An object that has direction but no magnitude?

[Mooky]

A scalar has magnitude and no direction; a vector has both direction and magnitude. Is there a name for a physical or mathematical object with direction but no magnitude?

I guess a description of it could be something like

\lim_{\|v\|\to 0} \vec{v}

 

[Nabeshin]

I don't think so.

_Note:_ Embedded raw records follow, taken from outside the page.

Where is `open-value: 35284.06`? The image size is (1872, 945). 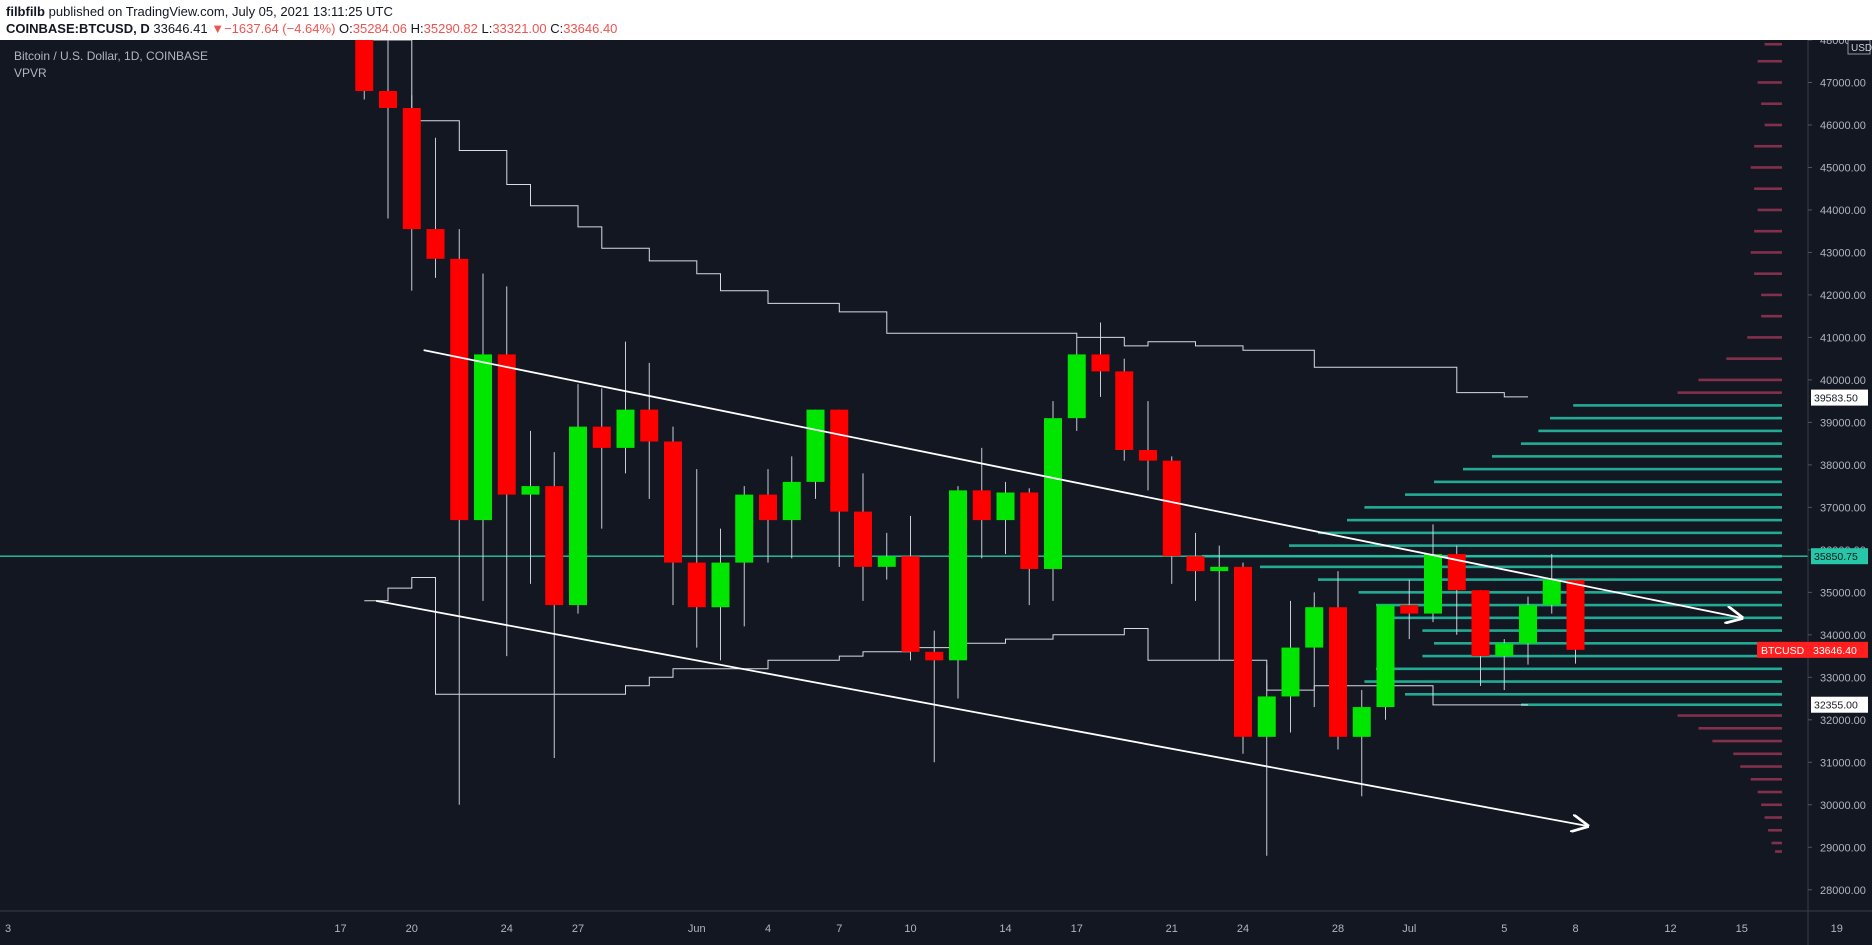 open-value: 35284.06 is located at coordinates (380, 28).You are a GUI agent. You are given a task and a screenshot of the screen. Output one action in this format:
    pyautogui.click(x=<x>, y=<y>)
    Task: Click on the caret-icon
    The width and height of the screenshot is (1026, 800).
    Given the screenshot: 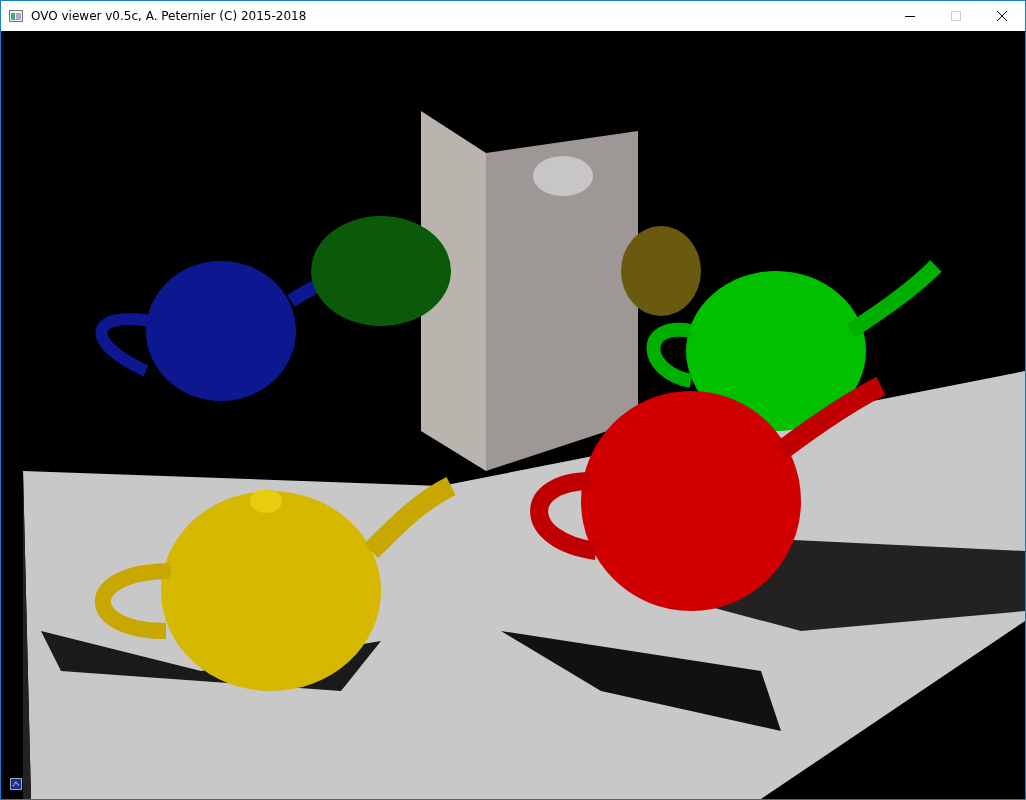 What is the action you would take?
    pyautogui.click(x=16, y=784)
     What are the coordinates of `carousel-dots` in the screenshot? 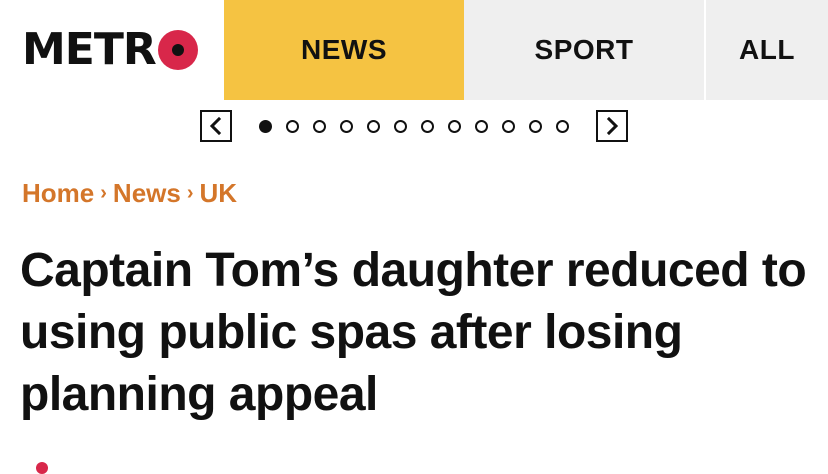 It's located at (414, 126).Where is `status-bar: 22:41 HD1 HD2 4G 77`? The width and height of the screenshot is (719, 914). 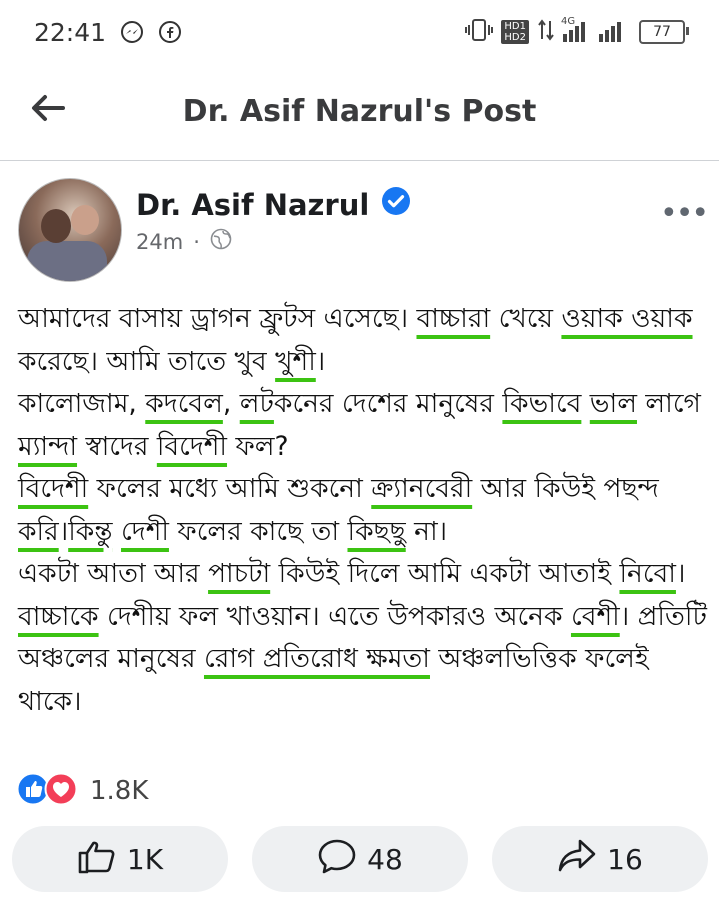
status-bar: 22:41 HD1 HD2 4G 77 is located at coordinates (360, 32).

Mostly, when we want to ignore magnitude, we just make the vector a 'unit' vector, i.e. one of norm 1, so it picks up the magnitude of whatever is multiplying it. These vectors are used for indicating direction only.

 

[lbrieda]

As Nabeshin said, this is basically what a unit vector is. You can think of a unit vector as having only a direction since you need to multiply it by the scalar magnitude in order to get some physical meaning.

 

[Simon Bridge]

Second that - however, we call a direction without a magnitude an "angle".
Look at how spherical-polar coords are set up?

It's just not very useful.
The zero-length (r=0) polar vector can technically have any angle, but they all point to the same place: the origin.

 

[Per Oni]

Is there a name for a physical or mathematical object with direction but no magnitude?

I guess a description of it could be something like

\lim_{\|v\|\to 0} \vec{v}

Another discription is: windvane

 

[Mooky]

we call a direction without a magnitude an "angle".

Yes, in the 2D case. But, is there a generalization of the notion of angle to higher dimensions, say \mathbb{R}^9?

 

[Zula110100100]

I would think that in R9 it would still be an angle, since in 3d, we still have an angle that spans the three dimensions and can be broken down to 2-2d angles, this could keep happening, so in 4d, you could have an angle that breaks down to 3 2d angles? Thats my guess anyway

 

[Simon Bridge]

+1 to that: of course it is generalizable to more than 2D.

The angle between two nD vectors would be the inverse-cosine of their scalar product divided by the product of their magnitudes. The nD equivalent of saying "over thataway" and pointing.

It is often useful to represent the angular position in nD as a set of n-1 orthogonal angles, as in 3D spherical-polar coordinates. In the same way you can define n-1 unit angles on an n-ball.

The nD equivalent of saying "look to the left of that and a bit down from the other thing".

 

[Redbelly98]

I don't think so. Mostly, when we want to ignore magnitude, we just make the vector a 'unit' vector, i.e. one of norm 1, so it picks up the magnitude of whatever is multiplying it. These vectors are used for indicating direction only.

As Nabeshin said, this is basically what a unit vector is. You can think of a unit vector as having only a direction since you need to multiply it by the scalar magnitude in order to get some physical meaning.

But a unit vector does have a magnitude: it's 1.

 

[Simon Bridge]

Which is why we can use angles to indicate relative direction.